- **Apply what you read**
**1)** In the earnings call transcript, condense the paragraph beginning "So on the enterprise SSD, you're right" into a bulleted list that keeps its main facts.
**2)** According to the earnings call transcript, why is it hard to answer the question about on-prem versus cloud for enterprise SSD? Answer in one to three sentences.
**3)** Carry on the earnings call transcript from the point where it stops.

- **Study text**
So on the enterprise SSD, you're right. We've done a lot of work to launch a new product in enterprise SSD. We've got a couple of new products. The first one is out, and it's targeted to the cloud providers. The product targeted to the OEMs is yet to ship. So that will happen in the next couple of quarters. So we really are in a big product transition there. So it's hard for me to draw a conclusion to your question about on-prem versus the cloud given enterprise SSD because we're mainly focused on the cloud side right now, working our way through quals and all those kinds of things. Given that the product is new, given that we're going through a lot of qualifications, over a multi-quarter time frame, I expect us to get better and better. It's going to be a little lumpy as we move through that. So if I look at the number of quals going on in the organization, it's across all technologies. We have twice as many quals going on as we had a year ago this time. So that gives you an idea of where -- how the portfolio is refreshing, and we're driving that into the market. On the hard drive side, I guess I can talk about the OEMs in the private data center more of just as an overall market. I mean, well, let me save that response for a different time because that's more PC-related. But I don't know if I have a tremendous amount of insight. Bob, I don't know if you do on the hard drive side versus on-prem versus in the cloud, if we could draw any strong conclusions for that.
No. I think we're seeing softness in both areas as we move forward into Q1.
Our next question will come from Mehdi Hosseini with SIG.
The first one, on the hard disk drive. One of your competitors had referenced weaker demand trends, especially for client noncompute out of China. And when I just do a back of envelope, if that is what's happening and impacting your client noncompute, it seems to me that your exabyte shipment for that particular segment may have been down by more than 20% on a Q-o-Q basis. And I was wondering if you could elaborate on it. And I have a follow-up.
Yes. I'll elaborate on the general market. I don't know if I can follow the back of your envelope that fast. But look, I think the channel was -- let me talk about the channel in general and smart video as a part of that. That was a real slog this past quarter. I mean the team worked really hard on it. We thought we saw TAM shrinkage there, significant TAM shrinkage of $100 million or so a year throughout the quarter. So it was -- we look at -- to us, that's a good indication of overall demand that's out there, and it was tough and related to that, and we see that going forward kind of a negative bias on that market. So I don't know, Bob, if you have any additional comments on the smart video, in particular.
No. I agree in the short term. If we look over the longer-time horizon, that is going to be another area of growth in the hard drive business. So we really see the capacity in enterprise business and the smart video business growing as we look over multiple years.

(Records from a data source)
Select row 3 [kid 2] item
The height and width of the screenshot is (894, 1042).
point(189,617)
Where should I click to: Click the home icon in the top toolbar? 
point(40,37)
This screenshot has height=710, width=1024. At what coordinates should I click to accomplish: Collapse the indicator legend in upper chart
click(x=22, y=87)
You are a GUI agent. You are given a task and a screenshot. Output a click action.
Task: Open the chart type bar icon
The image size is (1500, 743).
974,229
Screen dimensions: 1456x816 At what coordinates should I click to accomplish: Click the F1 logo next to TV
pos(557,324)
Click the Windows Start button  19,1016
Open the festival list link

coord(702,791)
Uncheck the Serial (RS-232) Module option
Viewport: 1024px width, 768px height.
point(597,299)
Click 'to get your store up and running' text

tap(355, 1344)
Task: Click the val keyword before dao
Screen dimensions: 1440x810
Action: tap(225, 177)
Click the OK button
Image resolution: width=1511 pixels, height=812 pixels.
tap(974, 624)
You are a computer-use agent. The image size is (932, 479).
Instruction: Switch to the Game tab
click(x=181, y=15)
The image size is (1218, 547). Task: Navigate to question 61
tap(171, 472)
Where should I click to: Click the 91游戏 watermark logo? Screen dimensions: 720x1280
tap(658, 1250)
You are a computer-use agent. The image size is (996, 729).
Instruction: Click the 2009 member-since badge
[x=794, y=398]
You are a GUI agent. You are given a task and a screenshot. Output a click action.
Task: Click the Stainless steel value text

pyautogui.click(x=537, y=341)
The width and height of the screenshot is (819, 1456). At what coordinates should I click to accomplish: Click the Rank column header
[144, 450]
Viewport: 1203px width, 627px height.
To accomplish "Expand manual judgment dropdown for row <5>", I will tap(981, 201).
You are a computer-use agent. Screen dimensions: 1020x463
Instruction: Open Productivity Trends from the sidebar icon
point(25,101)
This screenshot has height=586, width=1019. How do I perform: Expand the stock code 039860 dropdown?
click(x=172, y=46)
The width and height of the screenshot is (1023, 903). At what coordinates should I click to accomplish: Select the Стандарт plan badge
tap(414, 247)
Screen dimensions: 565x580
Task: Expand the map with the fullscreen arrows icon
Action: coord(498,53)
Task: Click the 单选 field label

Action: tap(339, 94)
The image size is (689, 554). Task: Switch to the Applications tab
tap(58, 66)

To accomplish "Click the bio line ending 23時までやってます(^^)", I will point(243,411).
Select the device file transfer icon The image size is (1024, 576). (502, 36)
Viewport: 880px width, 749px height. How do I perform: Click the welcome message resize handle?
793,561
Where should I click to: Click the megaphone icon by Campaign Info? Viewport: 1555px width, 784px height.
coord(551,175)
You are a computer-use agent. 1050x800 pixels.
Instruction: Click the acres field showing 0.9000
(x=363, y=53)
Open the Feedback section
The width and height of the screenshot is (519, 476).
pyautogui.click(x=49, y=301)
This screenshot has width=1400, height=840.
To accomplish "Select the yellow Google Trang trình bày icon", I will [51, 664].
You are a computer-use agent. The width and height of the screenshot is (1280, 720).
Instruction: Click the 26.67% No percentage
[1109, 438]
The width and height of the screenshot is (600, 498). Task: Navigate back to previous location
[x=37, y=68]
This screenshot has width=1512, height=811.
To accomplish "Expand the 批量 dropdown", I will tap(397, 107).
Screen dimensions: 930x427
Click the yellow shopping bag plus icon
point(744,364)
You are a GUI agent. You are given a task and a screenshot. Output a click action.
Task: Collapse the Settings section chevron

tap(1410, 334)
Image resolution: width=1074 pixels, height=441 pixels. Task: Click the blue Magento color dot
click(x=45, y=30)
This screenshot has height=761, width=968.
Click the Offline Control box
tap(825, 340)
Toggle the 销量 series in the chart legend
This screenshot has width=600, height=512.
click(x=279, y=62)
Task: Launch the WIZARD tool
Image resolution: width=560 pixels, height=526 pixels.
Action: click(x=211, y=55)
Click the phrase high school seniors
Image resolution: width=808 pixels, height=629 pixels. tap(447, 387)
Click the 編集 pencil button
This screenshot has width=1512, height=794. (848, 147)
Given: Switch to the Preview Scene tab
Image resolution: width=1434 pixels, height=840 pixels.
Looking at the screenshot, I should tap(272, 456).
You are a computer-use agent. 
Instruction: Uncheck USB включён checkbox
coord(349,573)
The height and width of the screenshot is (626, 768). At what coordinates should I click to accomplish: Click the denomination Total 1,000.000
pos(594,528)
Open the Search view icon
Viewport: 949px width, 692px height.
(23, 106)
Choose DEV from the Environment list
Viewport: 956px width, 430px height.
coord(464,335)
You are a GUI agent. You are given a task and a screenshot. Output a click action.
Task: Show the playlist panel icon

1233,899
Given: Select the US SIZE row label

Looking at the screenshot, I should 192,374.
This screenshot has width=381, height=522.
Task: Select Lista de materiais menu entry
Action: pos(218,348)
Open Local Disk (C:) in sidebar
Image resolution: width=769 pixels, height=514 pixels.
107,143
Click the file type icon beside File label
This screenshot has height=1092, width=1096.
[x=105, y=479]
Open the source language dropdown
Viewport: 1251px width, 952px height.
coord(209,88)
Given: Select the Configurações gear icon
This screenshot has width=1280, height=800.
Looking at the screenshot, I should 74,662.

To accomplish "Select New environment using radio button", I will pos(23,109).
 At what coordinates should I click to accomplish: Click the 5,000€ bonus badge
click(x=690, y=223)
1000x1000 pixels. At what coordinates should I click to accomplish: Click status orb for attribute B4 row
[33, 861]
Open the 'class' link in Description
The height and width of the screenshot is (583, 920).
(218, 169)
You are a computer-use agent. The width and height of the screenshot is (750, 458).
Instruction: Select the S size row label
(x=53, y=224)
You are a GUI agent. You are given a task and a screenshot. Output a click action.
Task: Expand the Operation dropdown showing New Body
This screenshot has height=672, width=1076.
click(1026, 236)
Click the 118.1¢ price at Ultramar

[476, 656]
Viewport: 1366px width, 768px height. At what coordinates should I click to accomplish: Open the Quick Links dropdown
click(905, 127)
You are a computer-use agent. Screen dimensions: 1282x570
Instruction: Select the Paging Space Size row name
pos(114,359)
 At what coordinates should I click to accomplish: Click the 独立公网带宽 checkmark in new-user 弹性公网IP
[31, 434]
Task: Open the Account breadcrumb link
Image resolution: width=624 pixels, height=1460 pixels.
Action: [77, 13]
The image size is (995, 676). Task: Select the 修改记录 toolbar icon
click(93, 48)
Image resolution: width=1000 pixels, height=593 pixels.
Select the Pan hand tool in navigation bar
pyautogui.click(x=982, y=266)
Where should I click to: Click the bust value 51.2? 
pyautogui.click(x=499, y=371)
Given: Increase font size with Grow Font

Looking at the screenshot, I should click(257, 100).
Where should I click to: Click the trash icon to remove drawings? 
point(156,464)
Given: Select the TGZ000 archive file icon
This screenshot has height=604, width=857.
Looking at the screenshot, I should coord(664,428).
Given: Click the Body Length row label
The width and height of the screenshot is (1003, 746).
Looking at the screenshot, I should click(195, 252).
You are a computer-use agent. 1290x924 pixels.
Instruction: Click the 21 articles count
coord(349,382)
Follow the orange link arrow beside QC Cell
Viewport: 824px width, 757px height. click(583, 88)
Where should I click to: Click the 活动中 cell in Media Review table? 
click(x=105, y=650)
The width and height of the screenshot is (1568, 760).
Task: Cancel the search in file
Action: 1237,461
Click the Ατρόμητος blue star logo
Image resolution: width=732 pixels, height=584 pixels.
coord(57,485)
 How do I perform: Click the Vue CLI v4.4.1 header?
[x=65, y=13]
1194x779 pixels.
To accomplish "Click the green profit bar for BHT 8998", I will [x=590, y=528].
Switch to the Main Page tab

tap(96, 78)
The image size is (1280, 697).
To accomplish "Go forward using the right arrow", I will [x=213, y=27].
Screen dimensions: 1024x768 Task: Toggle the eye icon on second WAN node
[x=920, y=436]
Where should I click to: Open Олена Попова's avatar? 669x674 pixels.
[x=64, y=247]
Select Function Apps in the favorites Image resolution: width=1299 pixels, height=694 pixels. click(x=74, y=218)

- **Results of the tasks**
**1)**
- The company has done a lot of work to launch new enterprise SSD products and has a couple of them.
- The first product is out and is aimed at cloud providers. The product aimed at OEMs has not shipped yet and will ship in the next couple of quarters.
- Because of this big product transition, and because the focus right now is on the cloud side and its qualifications, it is hard to draw a conclusion about on-prem versus cloud.
- Results are expected to improve over several quarters, though progress will be a little lumpy.
- Across all technologies, the company has twice as many qualifications underway as it did a year ago, a sign of how the portfolio is refreshing.
- On hard drives, the speaker defers the OEM and private data center question and asks Bob whether any strong on-prem versus cloud conclusions can be drawn.

**2)** The company is in a big product transition in enterprise SSD. Its first new product targets cloud providers, and the OEM product has not shipped yet. The company is mainly focused on the cloud side right now and is working through qualifications there.

**3)**
Yes. I mean I think this overall theme you're hearing from us, which is as we look at -- I mean, as we look forward into the next quarter, we see some challenges given COVID, given the state of the economy, given all the demand we've seen in the first half and the inventory rationalizations and digestions that are going on. But in all of those markets, we see very good long-term trends. And so it's a question of how fast that comes back. But all of the -- I think the pandemic has shown us the amount that all of us are relying on technology, and I think our portfolio is as well positioned for that world as it has been in some time.
Great. And just my follow-up question has to do with your -- the flash. You highlighted the fact that your revenues were up 70% or so. But I heard that commentary suggests there is an unfavorable mix shift into the September quarter. Perhaps you could help us better understand the dynamic if you were to elaborate on the mix of your NAND, how SSD and smartphone application are trending? And it seems to me that maybe the game console is happening later in the year. And if you could elaborate on it, it will be great.
Yes. So I think there are a bunch of pieces in there, Mehdi. So game console is definitely a growth area, and we're very fortunate to be participating in that. And as you know, we haven't been in the hard drive side of that business for quite a while. So it's all upside from our perspective. And then I would say, overall, there may be slight mix changes as we go quarter-to-quarter. We are seeing some pressure in terms of price, and that's factored into our guidance as well. T. Peter Andrew: Yes, Mehdi. This is Peter. Also don't forget, we do have a little bit of a step-up in the K1 cost. But as you go Q-to-Q, that will be another pressure on the flash gross margins.
Okay. But in terms of the end market and mix as it relates to flash, there is -- you shouldn't assume a significant change?
I think the biggest change is the one I mentioned on game consoles becoming more significant. But otherwise, it will be up and down here and there, but I don't think it'll be that material.
Our next question will come from C.J. Muse with Evercore.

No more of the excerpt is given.